■ **Exercise details**
Reformat every line of the data below as a Markdown table with the columns Row and Data line. Number the rows in order and leave out any blank lines.

---+---

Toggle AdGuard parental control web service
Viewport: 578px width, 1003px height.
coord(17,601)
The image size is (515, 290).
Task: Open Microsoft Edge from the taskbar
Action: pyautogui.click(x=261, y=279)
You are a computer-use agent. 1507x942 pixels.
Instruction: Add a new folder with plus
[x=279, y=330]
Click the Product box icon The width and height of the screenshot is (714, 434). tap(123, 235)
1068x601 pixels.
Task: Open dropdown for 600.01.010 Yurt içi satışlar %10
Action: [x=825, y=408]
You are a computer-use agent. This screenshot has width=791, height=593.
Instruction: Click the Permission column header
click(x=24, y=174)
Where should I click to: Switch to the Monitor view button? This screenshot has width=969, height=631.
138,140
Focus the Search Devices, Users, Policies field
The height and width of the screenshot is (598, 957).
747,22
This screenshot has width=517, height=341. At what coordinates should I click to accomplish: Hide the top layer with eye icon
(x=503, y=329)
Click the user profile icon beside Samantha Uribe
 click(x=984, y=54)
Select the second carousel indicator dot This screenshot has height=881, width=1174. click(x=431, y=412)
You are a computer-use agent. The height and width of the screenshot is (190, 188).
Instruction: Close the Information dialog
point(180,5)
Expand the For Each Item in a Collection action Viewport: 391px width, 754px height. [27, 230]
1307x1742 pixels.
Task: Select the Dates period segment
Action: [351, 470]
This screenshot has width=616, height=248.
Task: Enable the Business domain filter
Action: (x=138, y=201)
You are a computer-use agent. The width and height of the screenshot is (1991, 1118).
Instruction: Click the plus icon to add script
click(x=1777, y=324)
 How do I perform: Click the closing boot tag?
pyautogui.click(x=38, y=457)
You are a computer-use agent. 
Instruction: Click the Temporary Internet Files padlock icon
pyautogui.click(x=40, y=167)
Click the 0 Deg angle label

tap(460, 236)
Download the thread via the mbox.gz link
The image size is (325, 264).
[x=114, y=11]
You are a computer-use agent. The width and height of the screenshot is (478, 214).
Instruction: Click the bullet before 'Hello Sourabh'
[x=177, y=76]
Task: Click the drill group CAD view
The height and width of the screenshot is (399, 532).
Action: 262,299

---+---

■ **Exercise response**
| Row | Data line |
|---|---|
| 1 | Toggle AdGuard parental control web service |
| 2 | Viewport: 578px width, 1003px height. |
| 3 | coord(17,601) |
| 4 | The image size is (515, 290). |
| 5 | Task: Open Microsoft Edge from the taskbar |
| 6 | Action: pyautogui.click(x=261, y=279) |
| 7 | You are a computer-use agent. 1507x942 pixels. |
| 8 | Instruction: Add a new folder with plus |
| 9 | [x=279, y=330] |
| 10 | Click the Product box icon The width and height of the screenshot is (714, 434). tap(123, 235) |
| 11 | 1068x601 pixels. |
| 12 | Task: Open dropdown for 600.01.010 Yurt içi satışlar %10 |
| 13 | Action: [x=825, y=408] |
| 14 | You are a computer-use agent. This screenshot has width=791, height=593. |
| 15 | Instruction: Click the Permission column header |
| 16 | click(x=24, y=174) |
| 17 | Where should I click to: Switch to the Monitor view button? This screenshot has width=969, height=631. |
| 18 | 138,140 |
| 19 | Focus the Search Devices, Users, Policies field |
| 20 | The height and width of the screenshot is (598, 957). |
| 21 | 747,22 |
| 22 | This screenshot has width=517, height=341. At what coordinates should I click to accomplish: Hide the top layer with eye icon |
| 23 | (x=503, y=329) |
| 24 | Click the user profile icon beside Samantha Uribe |
| 25 |  click(x=984, y=54) |
| 26 | Select the second carousel indicator dot This screenshot has height=881, width=1174. click(x=431, y=412) |
| 27 | You are a computer-use agent. The height and width of the screenshot is (190, 188). |
| 28 | Instruction: Close the Information dialog |
| 29 | point(180,5) |
| 30 | Expand the For Each Item in a Collection action Viewport: 391px width, 754px height. [27, 230] |
| 31 | 1307x1742 pixels. |
| 32 | Task: Select the Dates period segment |
| 33 | Action: [351, 470] |
| 34 | This screenshot has width=616, height=248. |
| 35 | Task: Enable the Business domain filter |
| 36 | Action: (x=138, y=201) |
| 37 | You are a computer-use agent. The width and height of the screenshot is (1991, 1118). |
| 38 | Instruction: Click the plus icon to add script |
| 39 | click(x=1777, y=324) |
| 40 |  How do I perform: Click the closing boot tag? |
| 41 | pyautogui.click(x=38, y=457) |
| 42 | You are a computer-use agent.  |
| 43 | Instruction: Click the Temporary Internet Files padlock icon |
| 44 | pyautogui.click(x=40, y=167) |
| 45 | Click the 0 Deg angle label |
| 46 | tap(460, 236) |
| 47 | Download the thread via the mbox.gz link |
| 48 | The image size is (325, 264). |
| 49 | [x=114, y=11] |
| 50 | You are a computer-use agent. The width and height of the screenshot is (478, 214). |
| 51 | Instruction: Click the bullet before 'Hello Sourabh' |
| 52 | [x=177, y=76] |
| 53 | Task: Click the drill group CAD view |
| 54 | The height and width of the screenshot is (399, 532). |
| 55 | Action: 262,299 |